Consignes —
A. Selon le récit de la fuite de Varsovie, combien de personnes et de voitures la famille mobilise-t-elle pour quitter la ville ?
B. Reprenez le récit de la fuite de Varsovie juste après sa dernière phrase.

Extrait du document —
----------------------------------------

Épisode 3 — en voiture pour la guerre

Heureusement les bombes sont tombées loin de leur pension, mon grand-père Ignacy et son frère Stefan sont ramenés par leurs parents à Varsovie. Mais le 5 septembre, les autorités quittent la ville. Ma famille fait de même, entassant parents, grand-parents, cousins… soit 14 personnes et quelques bagages dans 4 voitures, direction Lublin, une grande ville au Sud de Varsovie, déjà assaillie par les réfugiés.

Un arbre généalogique de la famille de mon grand-père

Rafal, le grand-oncle sénateur décide de remonter au nord vers la Lituanie, tandis que le reste de la famille descend vers le Sud, à Lviv (prononcez L-vouf, qui était à l’époque polonaise, et qui est aujourd’hui la seconde ville d’Ukraine), où un vague cousin leur fournit de l’essence. De là, ils poursuivent vers Drohobicz (prononcez drohobitch), une petite ville où la communauté juive les accueille en fête (c’est le moment où être un banquier juif connu a des avantages !). Ils sont coincés là plusieurs jours car mon grand-père a une gastrite (et la gastro à l’époque c’est vraiment grave). Or Drohobicz, ce n’est pas qu’une communauté accueillante, c’est aussi une ville sans bains individuels, ce qui pousse mon arrière grand-père Michal à fréquenter, à son grand désarroi, le Mikvé, le bain collectif juif. Et surtout, c’est un des rares puits de pétrole du pays, autant dire un objectif stratégique, qui pourrait à tout moment être bombardé pour couper les ressources du pays.

Toutefois, l’Allemagne, sûre de sa victoire, choisit de préserver cette ressource pour pouvoir l’exploiter tout au long du conflit. Mais impossible de le savoir en ces premiers jours de guerre, et de panique !

Une fois mon grand-père sur pied, la famille va s’installer dans la maison de campagne d’un collègue, à 15 km de la frontière roumaine. Le vendredi 15 septembre, on arrange l’inscription d’Ignacy et de Stefan à l’école locale pour le lundi suivant. Oui, le 15 septembre. Mes arrières grand-parents considèrent qu’avoir loupé deux semaines de cours est vraiment dommageable et que ça ne peut plus durer.

Mais la rentrée n’aura jamais lieu. Dimanche 17 septembre, la famille est attablée pour le café quand une domestique dit :

  • “tiens ! c’est drôle !”
  • “qu’est-ce qui est drôle ?”

----------------------------------------

Données affichées —
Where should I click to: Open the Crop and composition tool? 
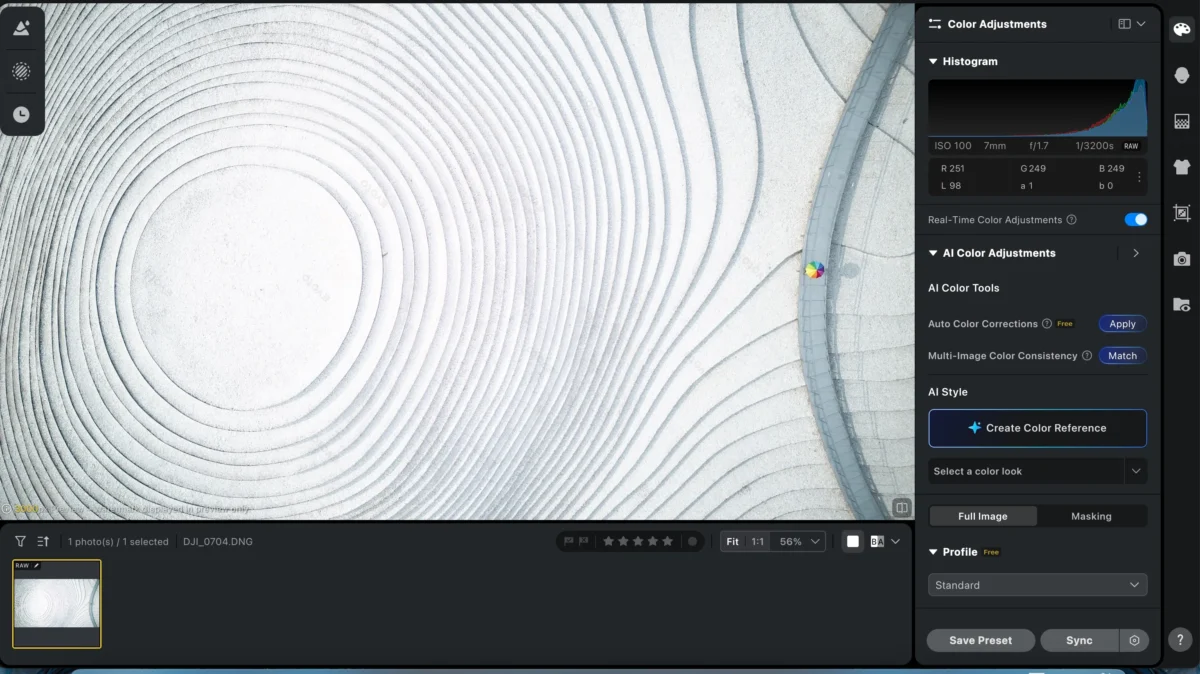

----------------------------------------

Résultats —
A. 14 personnes, réparties dans 4 voitures.

B.
  • “Les trois flics de notre localité nous ont quittés aujourd’hui à 5h du matin”.
  • “Et pourquoi vous ont-ils quittés ?”
  • “Parce que les bolcheviks arrivent”

C’est le moment où être un banquier juif connu n’est pas une bonne nouvelle !

Famille Szereszewki avant guerre

Ils repartent et traversent la frontière roumaine où les réfugiés sont accueillis avec des distributions de fruits et de vin. Ma famille dispose d’une carte routière qui indique que le chemin vers Bucarest est à la sortie du village à gauche. Mais toutes les voitures reçoivent l’instruction de prendre la route de droite. Où mène cette route ? Où envoie-t-on les réfugiés ?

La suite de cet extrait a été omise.